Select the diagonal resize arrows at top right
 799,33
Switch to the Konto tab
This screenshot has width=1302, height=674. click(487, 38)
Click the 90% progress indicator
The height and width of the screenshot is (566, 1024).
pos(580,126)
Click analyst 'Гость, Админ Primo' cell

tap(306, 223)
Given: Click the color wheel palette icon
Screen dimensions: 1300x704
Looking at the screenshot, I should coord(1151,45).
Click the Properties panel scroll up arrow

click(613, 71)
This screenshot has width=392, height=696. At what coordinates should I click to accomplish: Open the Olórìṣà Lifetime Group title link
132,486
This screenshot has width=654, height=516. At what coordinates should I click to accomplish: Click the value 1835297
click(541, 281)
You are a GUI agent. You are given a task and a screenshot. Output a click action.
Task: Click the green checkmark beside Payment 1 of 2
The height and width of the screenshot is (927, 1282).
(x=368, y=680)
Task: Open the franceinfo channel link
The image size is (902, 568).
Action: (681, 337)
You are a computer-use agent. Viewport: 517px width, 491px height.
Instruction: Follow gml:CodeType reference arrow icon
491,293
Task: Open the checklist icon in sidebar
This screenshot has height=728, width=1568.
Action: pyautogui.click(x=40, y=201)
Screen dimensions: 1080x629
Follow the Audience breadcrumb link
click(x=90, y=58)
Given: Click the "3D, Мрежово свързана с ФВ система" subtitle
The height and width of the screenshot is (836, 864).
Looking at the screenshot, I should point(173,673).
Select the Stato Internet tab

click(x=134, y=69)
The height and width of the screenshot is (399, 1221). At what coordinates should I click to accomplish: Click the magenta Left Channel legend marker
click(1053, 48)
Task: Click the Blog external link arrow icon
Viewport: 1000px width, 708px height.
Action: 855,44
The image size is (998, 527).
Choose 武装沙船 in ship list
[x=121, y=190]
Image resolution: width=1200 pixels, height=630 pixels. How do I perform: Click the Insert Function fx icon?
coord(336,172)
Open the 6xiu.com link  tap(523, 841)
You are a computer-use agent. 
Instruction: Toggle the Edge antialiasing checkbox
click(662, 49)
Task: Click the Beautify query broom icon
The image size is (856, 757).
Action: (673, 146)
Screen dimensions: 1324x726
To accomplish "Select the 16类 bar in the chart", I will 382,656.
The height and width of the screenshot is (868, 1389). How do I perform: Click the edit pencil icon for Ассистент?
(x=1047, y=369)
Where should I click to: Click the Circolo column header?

Task instructions - Every line that includes "computer" must be copied from the material above.

Finished task -
You are a computer-use agent. Viewport: 517px width, 491px height.
You are a computer-use agent. 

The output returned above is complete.